■ **Text extract**:
------------------------------------------------------------------------
The other respondent recommended that the CAS Board take no further action and close this case. This respondent referred to the observation in the SDP that FAR 31.205-19 and CAS 416 both use the word “catastrophic” to refer to infrequent and unpredictable events involving major losses. The respondent believed there is no conflict between allocability under CAS 416 and allowability under FAR 31.205-19(e), explaining his belief as follows:

CAS 416 controls the measurement and allocation of the cost of infrequent and difficult to predict events. The FAR at 31.205-19(e) and 28.308 disallow the cost unless the Government accepts the risk and associated cost of such infrequent and difficult to predict events.

Neither respondent provided any data or other information describing disputes or other problems arising from the use of the term “catastrophic losses” in 9904.416-50(b)(1).

Response

In deciding to discontinue rulemaking on this case, the Board reviewed the history of the development of the CAS and the FAR provisions on the term “catastrophic losses.” The CAS Board was clearly addressing the allocation of large losses from infrequent and unpredictable events in paragraph (6) of the preamble to CAS 416 (43 FR 42239, September 20, 1978), which stated:

Obviously, a catastrophic loss would be one which would be very large in relation to the average loss per occurrence for that exposure, and losses of that magnitude would be expected to occur infrequently.
------------------------------------------------------------------------
■ **Data section**:
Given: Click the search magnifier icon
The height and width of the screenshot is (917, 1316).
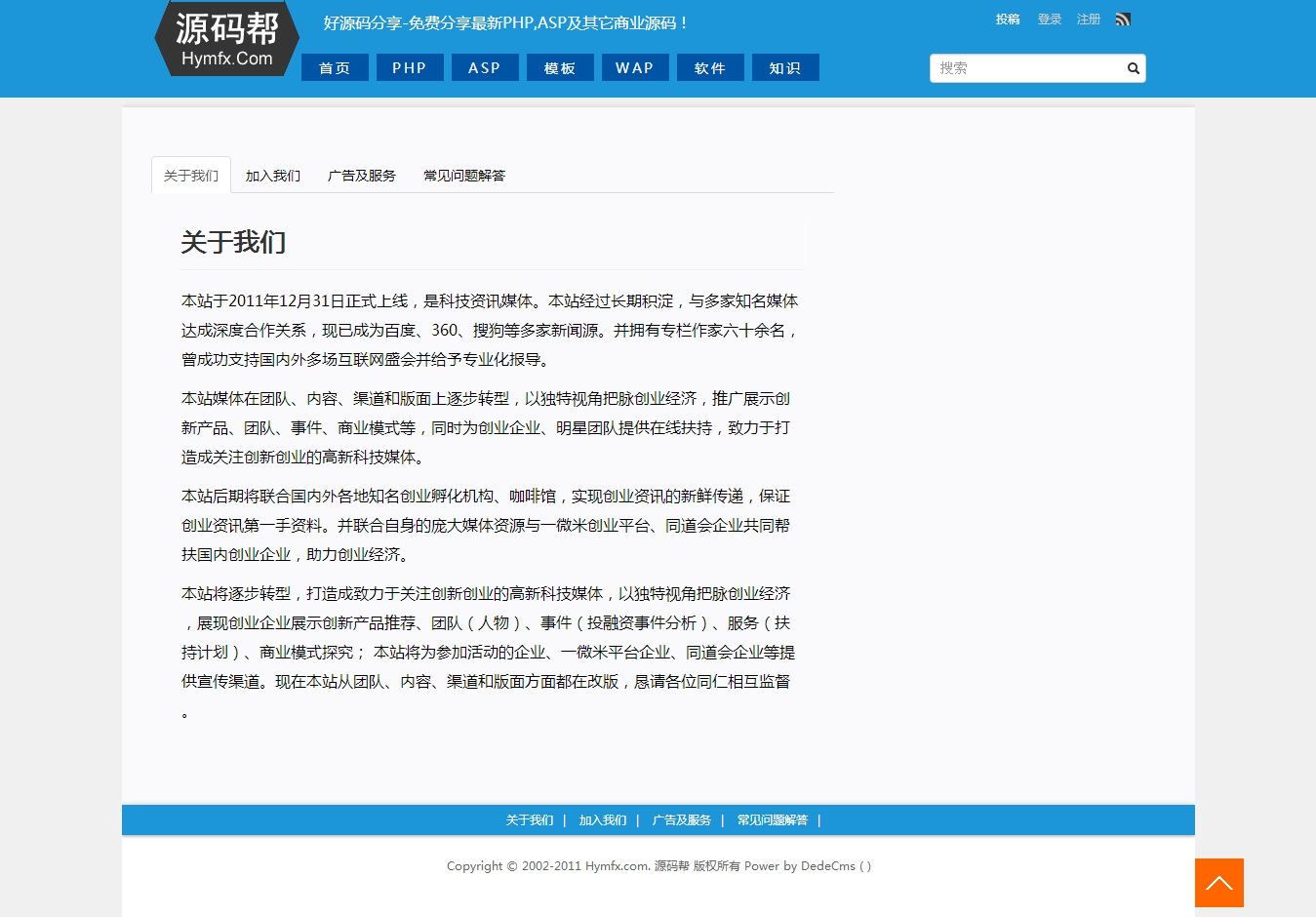Looking at the screenshot, I should coord(1133,68).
------------------------------------------------------------------------
■ **To-do list**:
**a)** Answer these about the text on catastrophic losses:
(i) What did the other respondent recommend the CAS Board do?
(ii) In that respondent's explanation, what does CAS 416 control?
(iii) What Federal Register citation and date are given for the preamble to CAS 416?
**b)** Please carry on the text on catastrophic losses from where it stops.
The listing is separate material.

■ **Task-by-task answers**:
**a)**
(i) Take no further action and close this case.
(ii) The measurement and allocation of the cost of infrequent and difficult to predict events.
(iii) 43 FR 42239, September 20, 1978.

**b)**
9904.416-50(b)(1) treats “catastrophic losses” as a contingency and recognizes the cost of “catastrophic losses” separately from the projected average loss, or actual loss experience if used. This treatment is consistent with general insurance practices that exclude catastrophic losses from the insurable risk covered by an insurance policy. As part of its cost accounting practices the contractor establishes the threshold for reinsuring a portion of the catastrophic loss which might occur at a segment. The Board explained in the preamble that the reinsurance arrangement can reflect the relative size and activities of the segment:

The Board believes that what constitutes “catastrophic loss” depends on the individual circumstances of each contractor. The determination should be made at the time the internal loss-sharing policy is established and should be revised, as necessary, for changes in future circumstances.

Notwithstanding the description of the issue in the SDP, there does not appear to be a substantive difference between the implied definition of the term “catastrophic losses” in 9904.416-50(b)(1) and FAR 31.205-19. The Board believes that the deliberations and actions of the original Board adequately address the narrow question of how the term “catastrophic losses” is used in 9904.416-50(b)(1). Questions of allowability under FAR 31.205-19 are beyond the purview of the Board.

Conclusions

After reviewing the comments and the history of the CAS rules, the Board believes use of the term “catastrophic losses” in CAS 416 is consistent with the intent of its original promulgators that a “catastrophic loss” is “very large in relation to the average loss per occurrence for that exposure,” is “expected to occur infrequently,” and is dependent “on the individual circumstances of each contractor.” The original promulgators intended the definition of what constitutes a “catastrophic loss” be part of the contractor's cost accounting practice where the determination of what constitutes a catastrophic loss “should be made at the time the internal loss-sharing policy is established and should be revised, as necessary, for changes in future circumstances.” (See Preamble to CAS 416 (43 FR 42239, Sept. 20, 1978).)

Although CAS 416 has been in effect for over 30 years, the respondents provided no data on problems or disputes related to the meaning of the term “catastrophic losses.” At this time, the Board believes that no amendments to CAS 416 regarding the use of the term “catastrophic losses” are necessary and is hereby discontinuing further rulemaking in this case.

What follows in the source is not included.